- Nationality: American
- Born: September 16, 1960 (age 66) Bridgeview, Illinois

Motocross career
- Years active: 1977 - 1989
- Teams: Suzuki, Kawasaki
- Championships: AMA 125cc - 1980, 1981, 1982AMA 250cc Supercross - 1981
- Wins: 43

= Mark Barnett (motorcyclist) =

American motorcycle racer

Mark Barnett (born September 16, 1960) is an American former professional motocross racer. He competed in the AMA Motocross Championships from 1977 to 1989, most prominently as a member of the Suzuki factory racing team where he won three consecutive AMA 125cc national championships between 1980 and 1982. In 2000, Barnett was inducted into the AMA Motorcycle Hall of Fame.

==Motocross racing career==
Born in Bridgeview, Illinois, Barnett began racing as an amateur in Illinois and Indiana. In 1976 he was crowned the AMA 125cc Amateur National Champion and, began his professional racing career in 1977 as a member of the Fox Factory racing team. He scored three top-10 finishes and placed sixth in the final standings of the 125cc national championship.
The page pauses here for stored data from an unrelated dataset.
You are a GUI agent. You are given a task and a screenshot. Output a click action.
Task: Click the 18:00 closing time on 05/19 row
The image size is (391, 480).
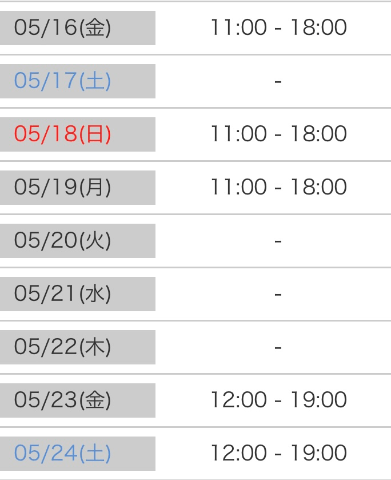319,187
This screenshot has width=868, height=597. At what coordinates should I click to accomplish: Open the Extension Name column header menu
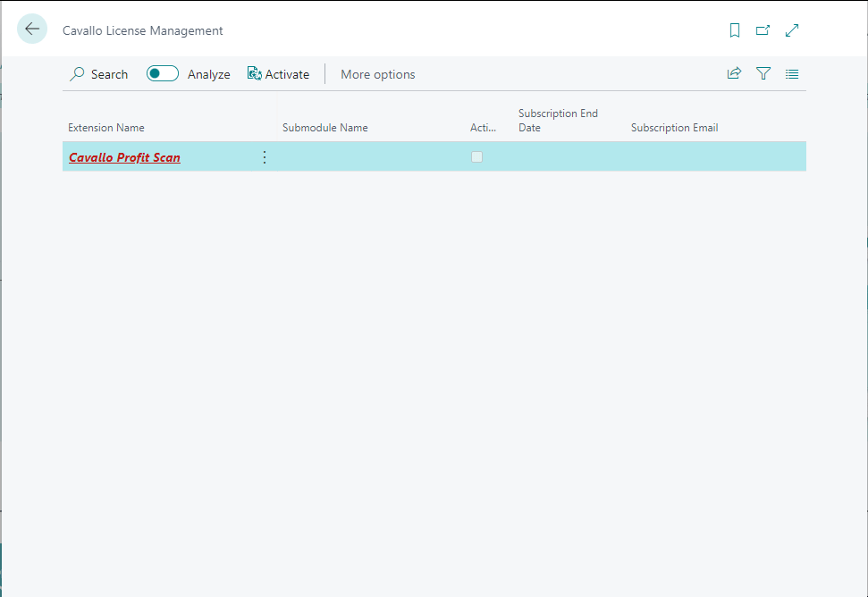pos(106,128)
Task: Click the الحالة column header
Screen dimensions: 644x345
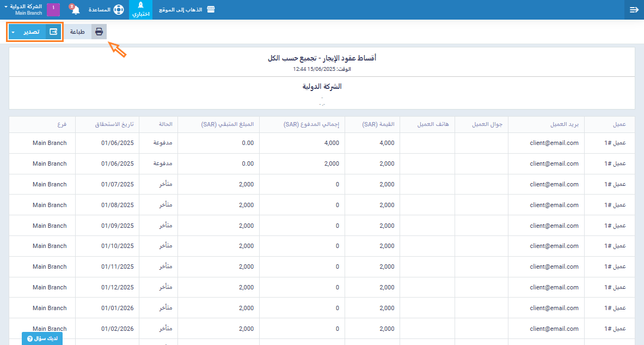Action: (165, 124)
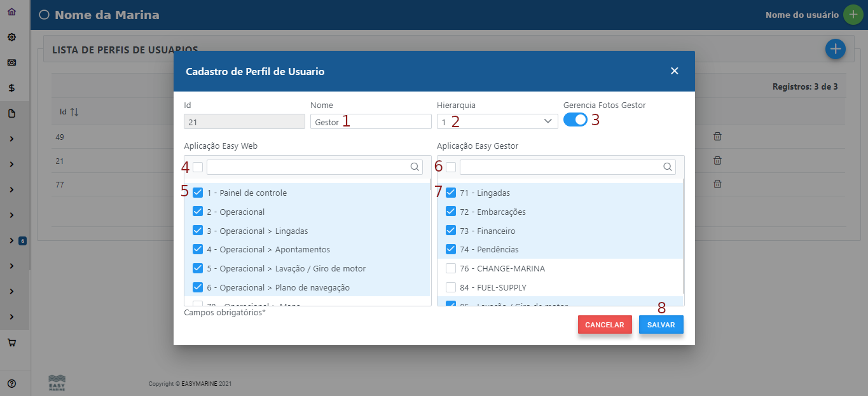Viewport: 868px width, 396px height.
Task: Expand the sidebar item with badge 6
Action: pos(11,240)
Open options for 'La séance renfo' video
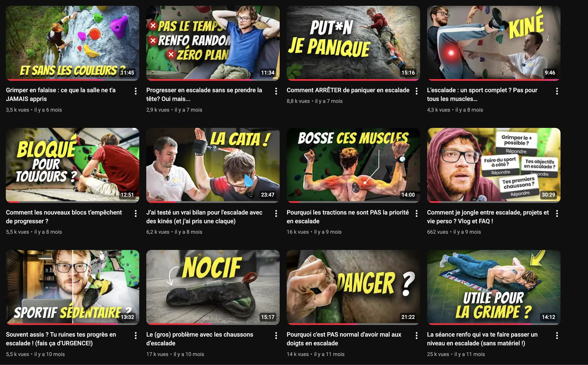This screenshot has width=588, height=365. (557, 336)
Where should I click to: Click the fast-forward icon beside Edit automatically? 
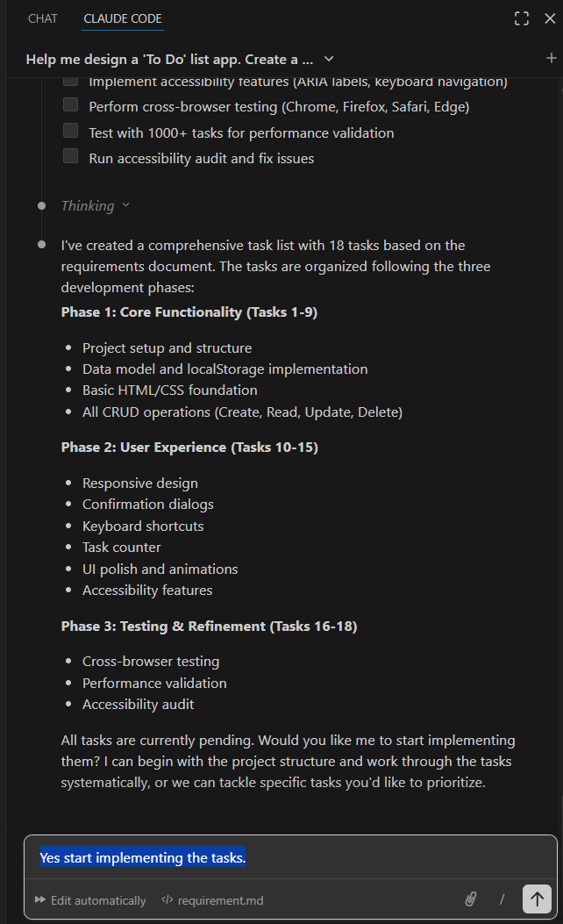point(40,900)
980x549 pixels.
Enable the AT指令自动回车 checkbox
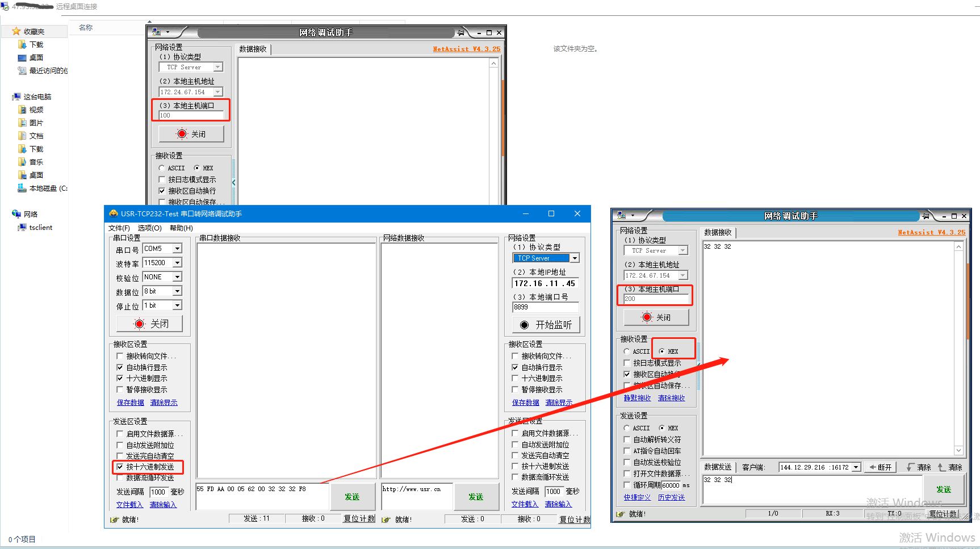(627, 451)
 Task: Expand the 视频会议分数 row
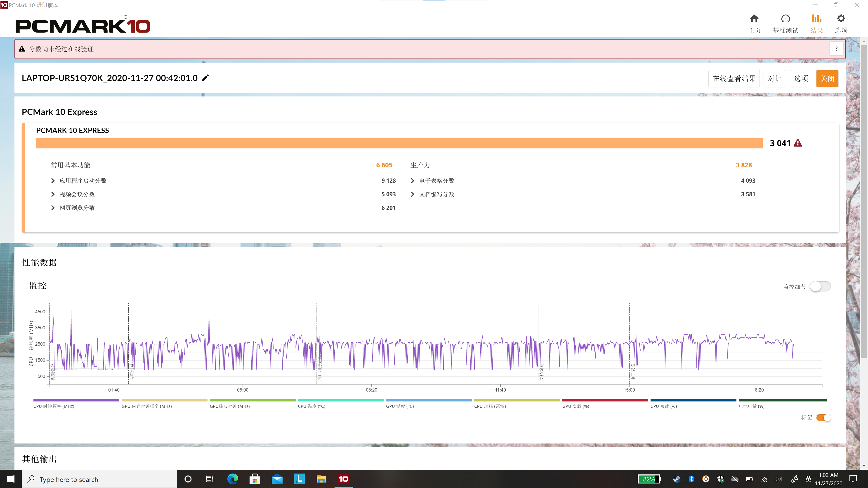click(x=53, y=194)
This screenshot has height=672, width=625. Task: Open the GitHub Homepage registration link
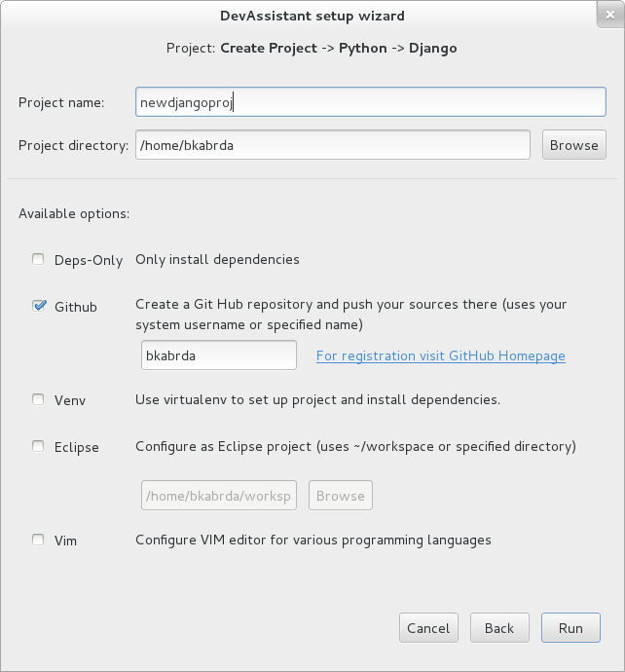[x=441, y=355]
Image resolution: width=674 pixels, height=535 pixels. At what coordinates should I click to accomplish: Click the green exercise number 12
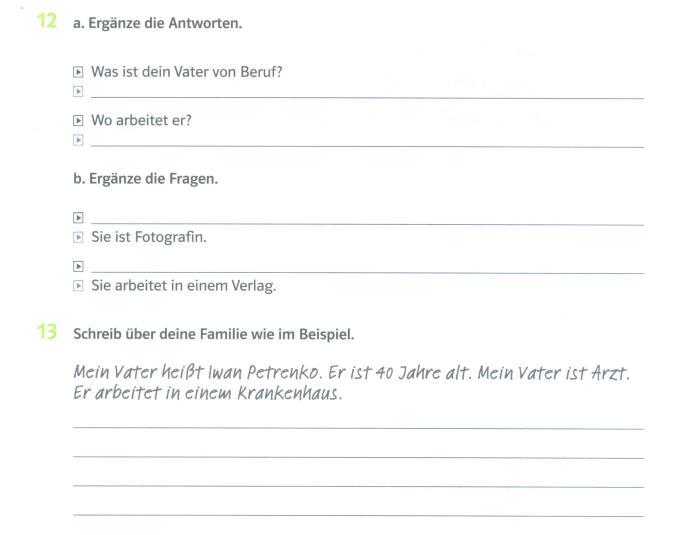coord(47,21)
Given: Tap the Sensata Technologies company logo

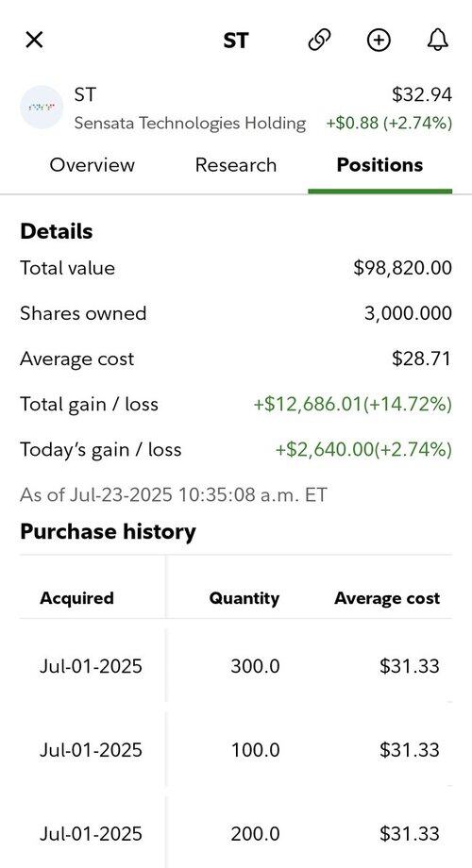Looking at the screenshot, I should (x=41, y=108).
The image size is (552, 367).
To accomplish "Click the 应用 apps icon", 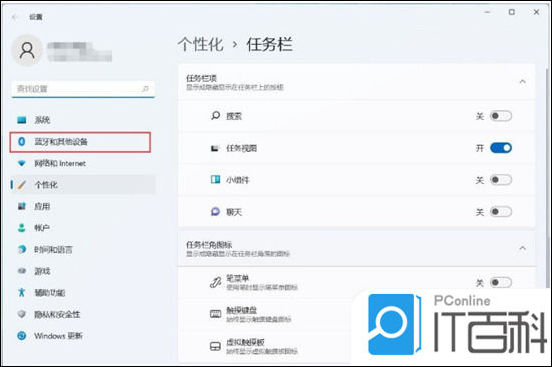I will pos(22,206).
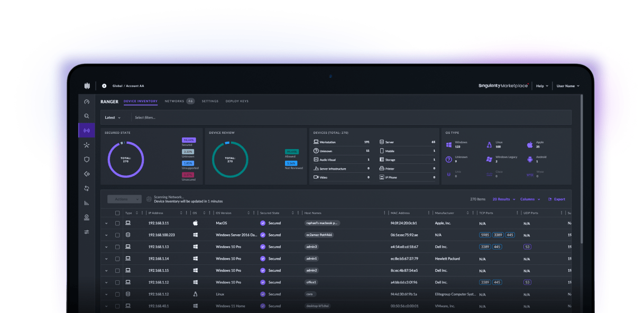Viewport: 644px width, 313px height.
Task: Open Singularity Marketplace link
Action: coord(503,86)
In 1978, Barnett became one of the few riders from the Midwest to earn factory sponsorship when he signed a factory contract with Suzuki. Along with his three national championships, he also won the 1981 AMA Supercross championship. Barnett was a member of the victorious American 1983 Motocross des Nations team that included David Bailey, Broc Glover and Jeff Ward.

After retiring from competition, he began to design supercross and motocross tracks for pro riders like Ricky Carmichael and Ivan Tedesco. In 2000, Barnett was inducted into the AMA Motorcycle Hall of Fame.